COVID

Marking This Anniversary

Today is two years exactly since I took home my work laptop and prepared my spot at the dining room table as a “temporary” office. And prepared myself for Daniel to be home for “two weeks” as we were told.

Well, here we are. It’s 2022. Daniel is back in school physically, but I am still here at the dining room table in loungewear, Crocs and (hopefully) fun t-shirts. I’m shocked. Stunned. I never – like most of us – thought that something like COVID would happen in my lifetime despite devouring books and movies on pandemics and knowing it was simply a matter of time (theoretically).

And Daniel has not been immune – ha ha – from the experience. His concerns about cleanliness and germs have been heightened to an alarmingly and frankly annoying degree.

I used to mark each pandemic quarantine week on the wall calendar, but sometime last year, I stopped and never resumed. But I keep the paper calendars (from Biltmore, naturally) and they are a nice time capsule. I marked today as “two years exactly since quarantine.”

It’s…it’s been a rough two years as I’m sure most of us could say. There have been some highs but mainly a lot of lows. I wasn’t prepared for this. None of us were prepared for this. I have gotten through it via humor from YouTube, reading, memes, and well…interacting with as many of you as I could. And work. Work helped a lot.

I know I’ve had quite a bit of personal tragedy during the pandemic, but sometimes it becomes difficult to extract one from the other. Jimmy did not die from COVID, but I don’t think I’ll ever be able to separate his death from the last two years. It’s all tangled up together and part of my pandemic experience and memory.

And as I acknowledge this milestone of two years exactly in being impacted by COVID, I’m also preparing to return to the office. No more time at my dining room table and my less-than-ergonomic dining room table chair. Starting 3/21, we will return to the office once a week, working up to more days in the following weeks.

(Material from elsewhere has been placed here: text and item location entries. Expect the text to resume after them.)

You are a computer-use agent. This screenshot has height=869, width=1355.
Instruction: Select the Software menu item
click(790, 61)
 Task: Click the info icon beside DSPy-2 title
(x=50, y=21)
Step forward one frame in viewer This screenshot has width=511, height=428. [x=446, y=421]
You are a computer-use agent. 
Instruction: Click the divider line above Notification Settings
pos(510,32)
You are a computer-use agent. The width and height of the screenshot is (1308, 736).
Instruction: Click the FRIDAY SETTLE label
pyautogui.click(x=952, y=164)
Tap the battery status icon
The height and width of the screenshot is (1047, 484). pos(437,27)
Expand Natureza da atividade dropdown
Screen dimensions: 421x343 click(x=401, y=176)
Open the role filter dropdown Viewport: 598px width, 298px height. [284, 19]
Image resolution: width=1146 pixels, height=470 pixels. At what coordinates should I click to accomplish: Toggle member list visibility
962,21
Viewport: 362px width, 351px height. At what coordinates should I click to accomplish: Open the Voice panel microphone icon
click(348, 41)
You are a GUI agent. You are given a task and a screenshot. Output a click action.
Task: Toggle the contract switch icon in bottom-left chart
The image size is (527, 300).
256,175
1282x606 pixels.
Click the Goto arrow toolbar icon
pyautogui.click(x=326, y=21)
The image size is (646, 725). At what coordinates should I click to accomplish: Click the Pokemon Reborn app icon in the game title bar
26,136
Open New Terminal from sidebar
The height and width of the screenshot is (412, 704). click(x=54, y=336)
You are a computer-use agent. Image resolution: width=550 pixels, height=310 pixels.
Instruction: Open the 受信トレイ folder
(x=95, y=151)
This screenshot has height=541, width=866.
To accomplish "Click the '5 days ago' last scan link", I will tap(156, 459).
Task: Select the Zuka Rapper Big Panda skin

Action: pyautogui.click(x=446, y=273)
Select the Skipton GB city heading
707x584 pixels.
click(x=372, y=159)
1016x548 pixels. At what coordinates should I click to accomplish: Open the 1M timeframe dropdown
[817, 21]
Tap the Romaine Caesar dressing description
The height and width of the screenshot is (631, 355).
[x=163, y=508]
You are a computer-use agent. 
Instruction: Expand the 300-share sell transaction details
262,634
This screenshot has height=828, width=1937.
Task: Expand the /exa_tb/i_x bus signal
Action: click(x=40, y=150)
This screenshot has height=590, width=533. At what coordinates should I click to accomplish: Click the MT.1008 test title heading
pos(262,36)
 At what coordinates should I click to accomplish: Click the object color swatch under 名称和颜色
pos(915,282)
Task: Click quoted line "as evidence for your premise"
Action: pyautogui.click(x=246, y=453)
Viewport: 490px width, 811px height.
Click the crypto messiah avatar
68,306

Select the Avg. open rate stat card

I have a lot of mixed feelings about it. A lot has changed for me personally. And I love my loungewear and dining room table. But getting back to the office and seeing people – sans mask – could be very good. Also, I am craving the pho near my office. I’m not going to lie, though. I feel a bit like the people emerging from Plato’s allegory of the cave. And I also hope that COVID doesn’t continue to smack us in the face with “surprises” like the variants of the last year, but it has been a wily foe.

I did not have pandemics or spousal death or Russian invading Ukraine on my decade Bingo card. But here we are. It’s…a weird time. Weird.

But I might also be able to buy some new work clothes?!?! I haven’t bought new clothes in two years.

Still a weird time. I thought last year that maybe there would be return to normal. Now? No. We will return to…something. But it will not be the normal we have been used to. It will truly be a new normal, whatever that means. This pandemic has changed us. And I’m equally curious and trepidatious about what this new normal will be. I thought this article from The Week summed it up well.

Happy COVID-versary. What do you get someone for two years of a pandemic??